• **THE PROBLEM**:
Retype word for word the stretch of entries below from the line that has "Where should I" through the line that has "Task: Click the", and omit the pictures.

___ INFORMATION PROVIDED

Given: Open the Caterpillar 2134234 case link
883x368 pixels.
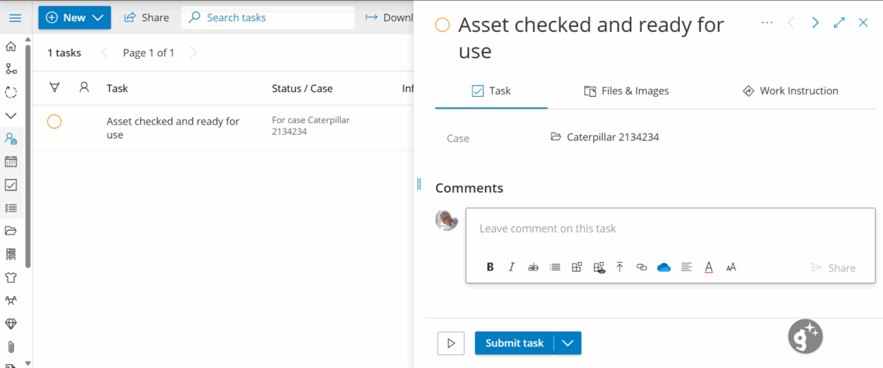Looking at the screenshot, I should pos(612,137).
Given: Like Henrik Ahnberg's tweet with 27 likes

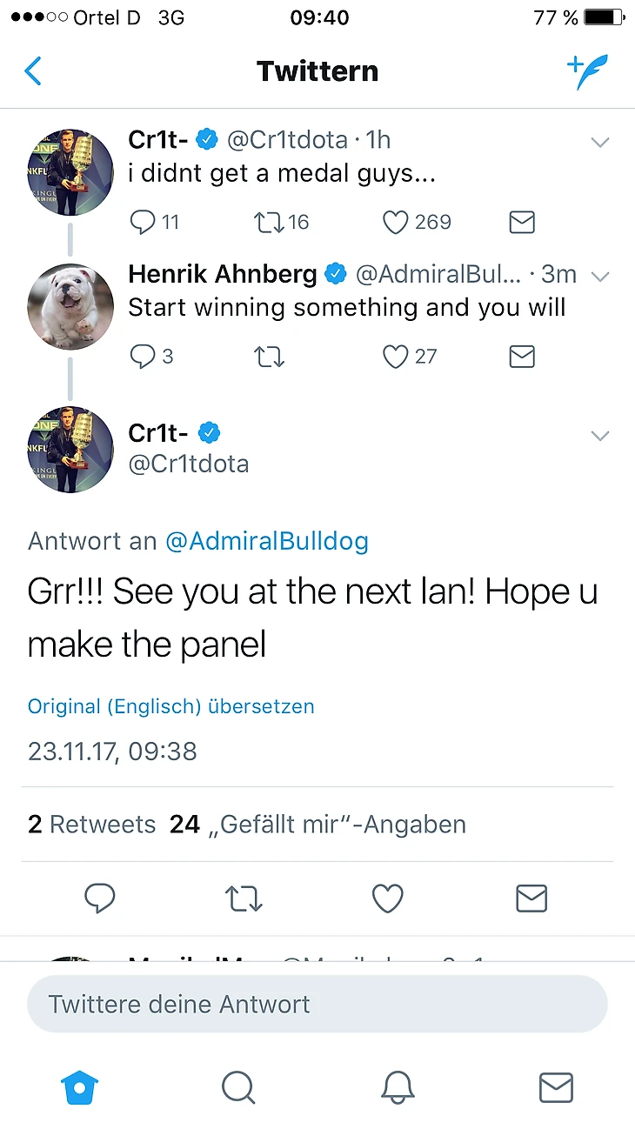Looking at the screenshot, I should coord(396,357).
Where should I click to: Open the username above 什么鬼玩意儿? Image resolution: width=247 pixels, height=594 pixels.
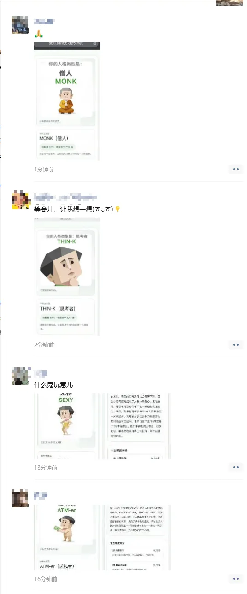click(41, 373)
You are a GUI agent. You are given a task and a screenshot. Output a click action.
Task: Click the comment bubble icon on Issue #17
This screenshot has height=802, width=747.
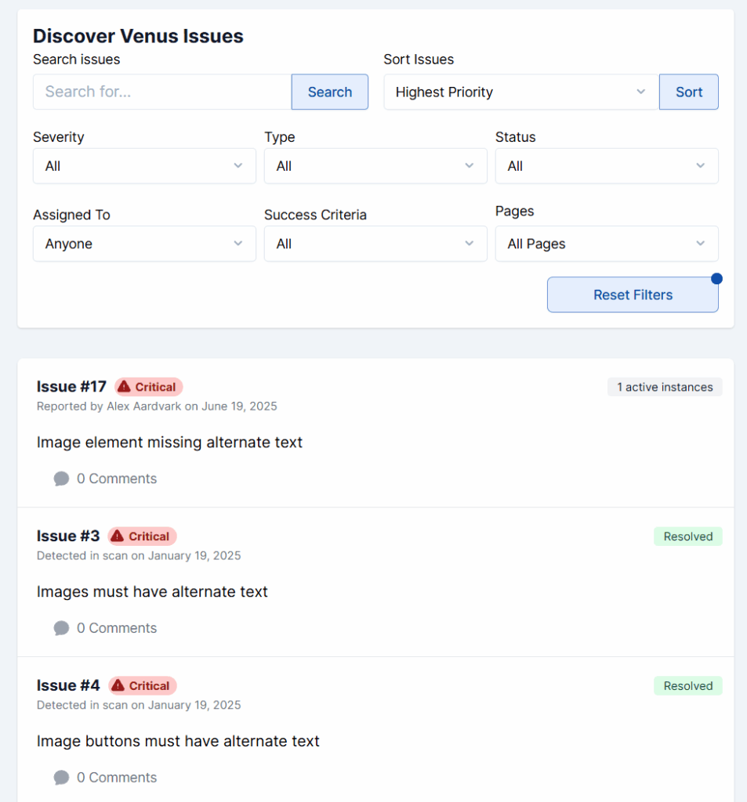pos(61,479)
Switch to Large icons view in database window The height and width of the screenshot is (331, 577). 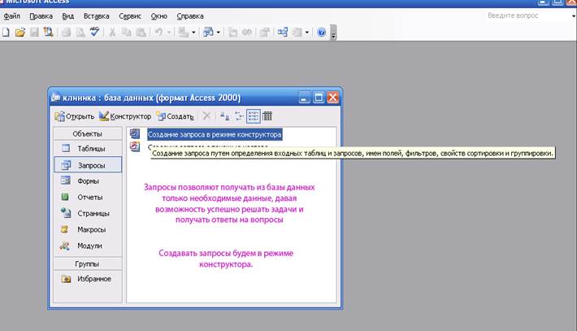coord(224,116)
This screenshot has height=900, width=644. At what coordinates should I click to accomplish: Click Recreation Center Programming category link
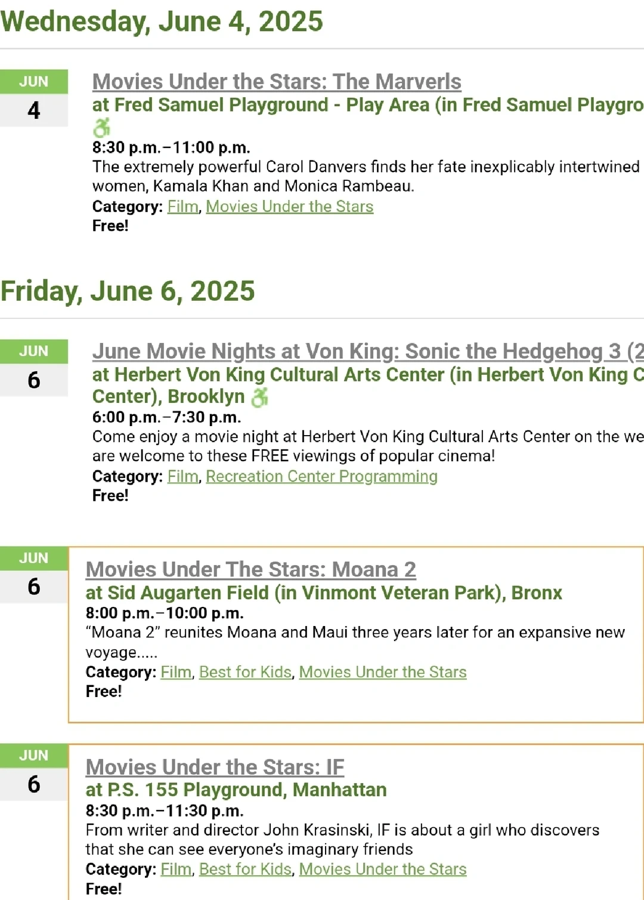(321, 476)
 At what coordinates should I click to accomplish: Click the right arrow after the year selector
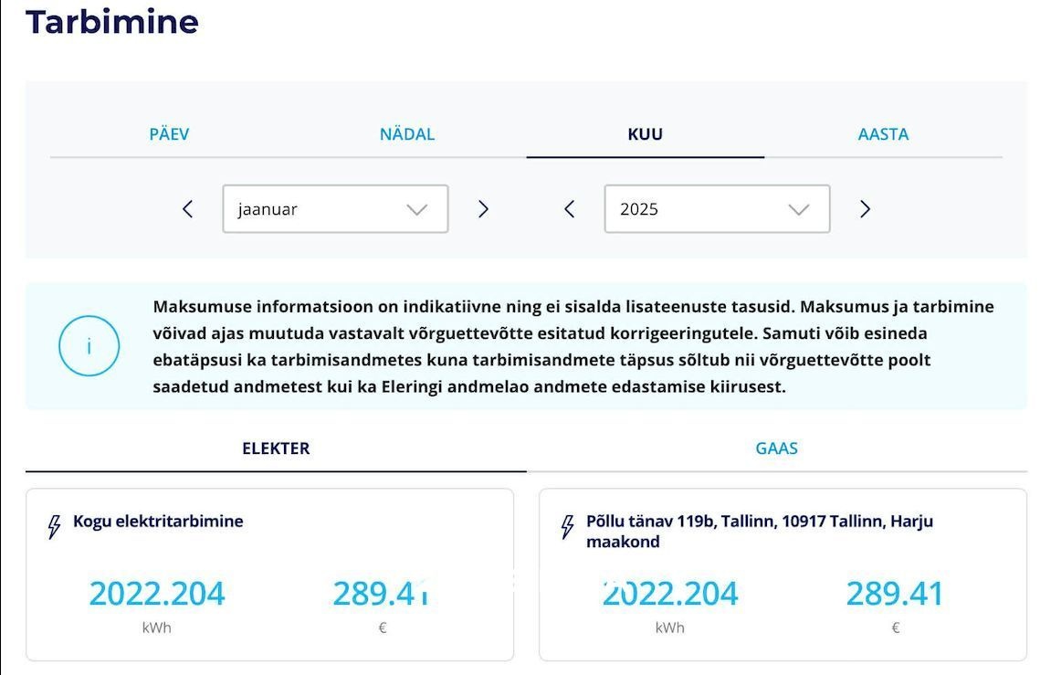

______

• **SOLUTION TO THE PROBLEM**:
Where should I click to: Open the username above 什么鬼玩意儿? Image resolution: width=247 pixels, height=594 pixels.
click(41, 373)
You are a GUI agent. You are given a task and a screenshot. Output a click action.
Task: Click the comment bubble icon on Issue #17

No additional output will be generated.